**Source data**:
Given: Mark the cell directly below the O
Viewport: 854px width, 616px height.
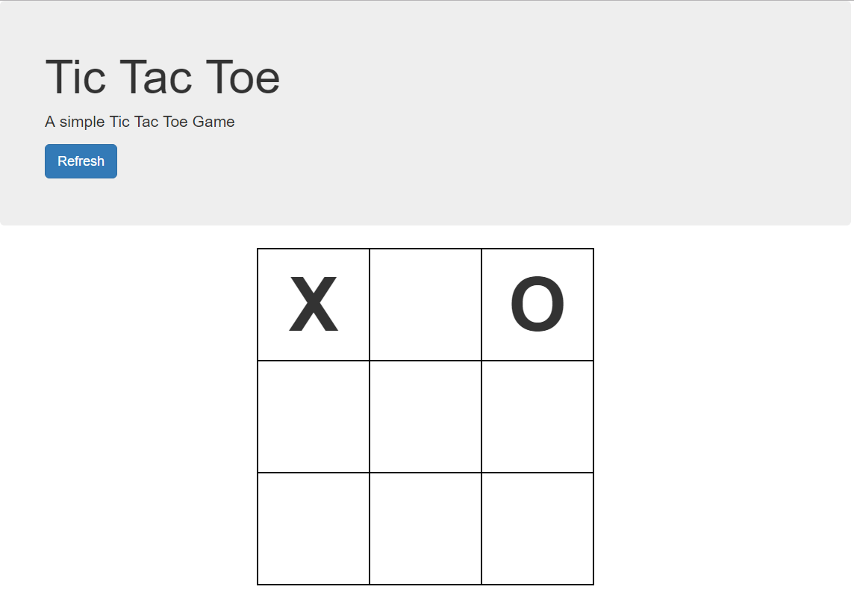Looking at the screenshot, I should pos(537,417).
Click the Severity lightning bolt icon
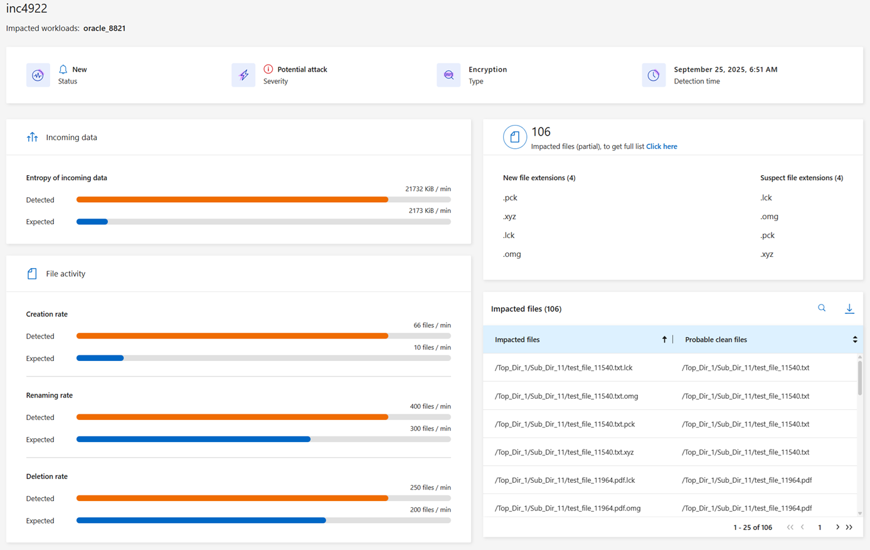The height and width of the screenshot is (550, 870). (243, 75)
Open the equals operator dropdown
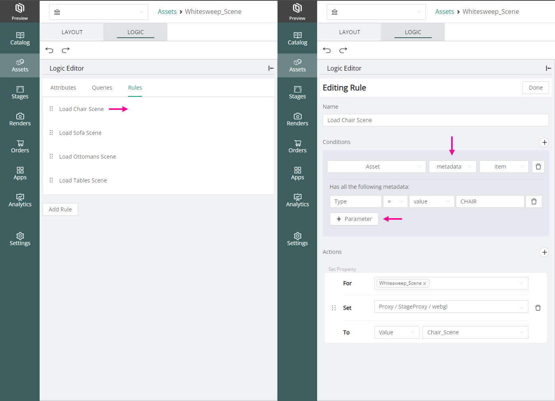The width and height of the screenshot is (555, 401). (x=395, y=201)
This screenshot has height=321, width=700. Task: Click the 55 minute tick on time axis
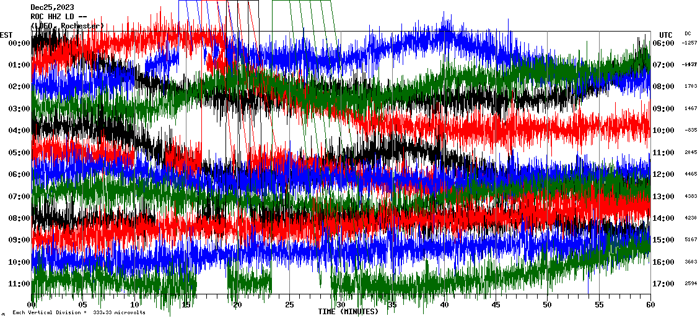pyautogui.click(x=598, y=305)
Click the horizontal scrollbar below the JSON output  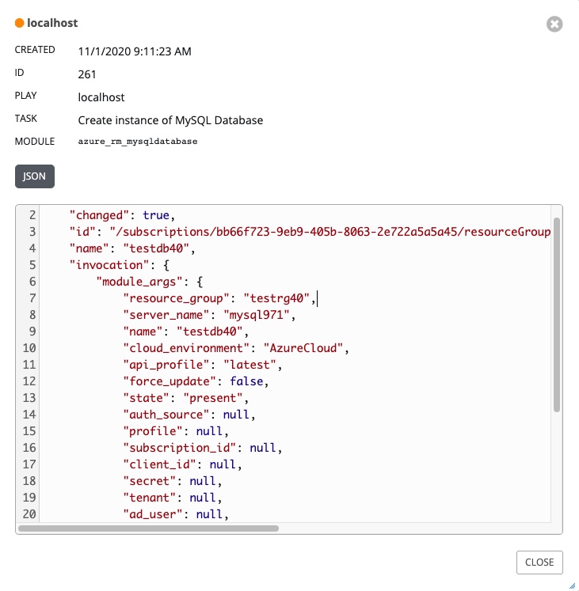(148, 528)
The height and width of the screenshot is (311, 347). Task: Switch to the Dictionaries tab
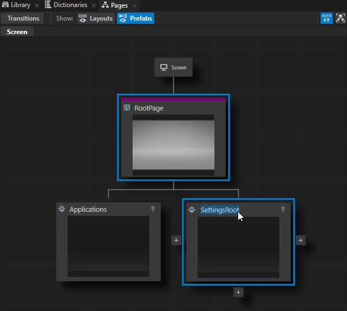[x=66, y=5]
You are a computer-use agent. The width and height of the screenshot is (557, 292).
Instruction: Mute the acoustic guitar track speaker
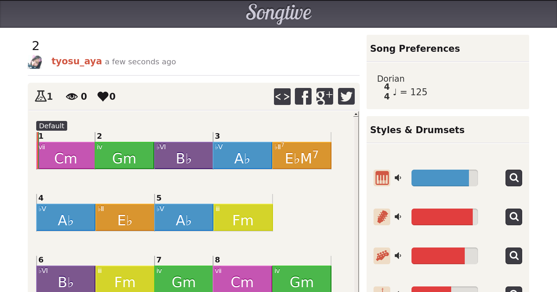pos(398,217)
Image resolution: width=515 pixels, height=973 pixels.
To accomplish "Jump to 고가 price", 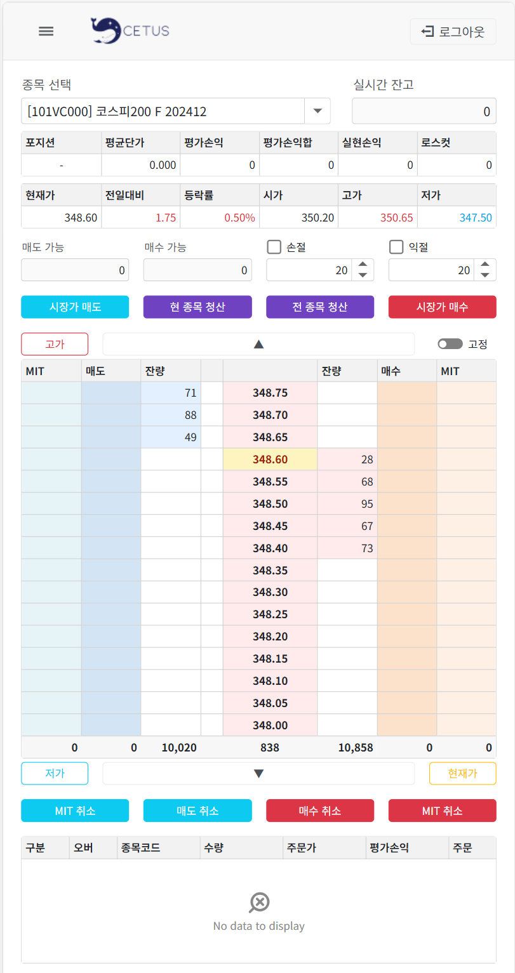I will [x=55, y=344].
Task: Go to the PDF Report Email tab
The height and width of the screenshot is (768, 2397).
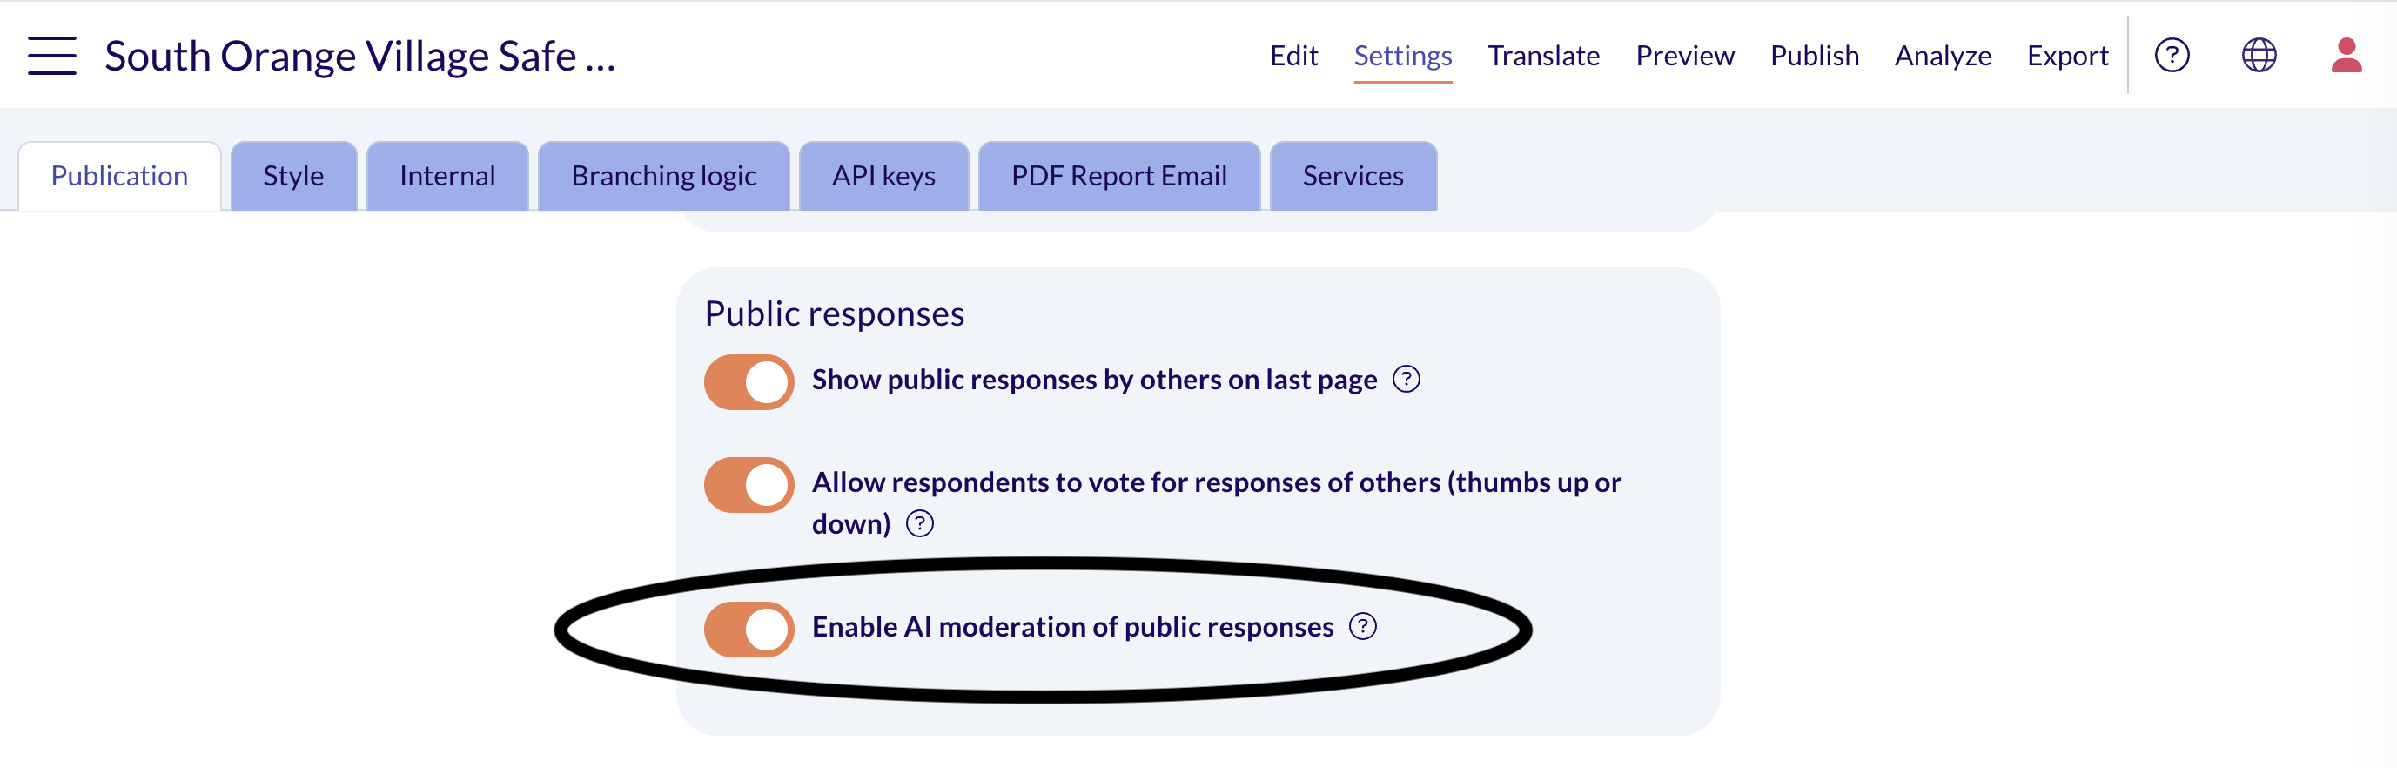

**Job**: Please collect every line of the rows above that contains the string "Task", copying each line in full.

**Answer to the exercise**:
This screenshot has height=321, width=700. Task: Click the 55 minute tick on time axis
The height and width of the screenshot is (311, 347). Task: Switch to the Dictionaries tab
Task: Go to the PDF Report Email tab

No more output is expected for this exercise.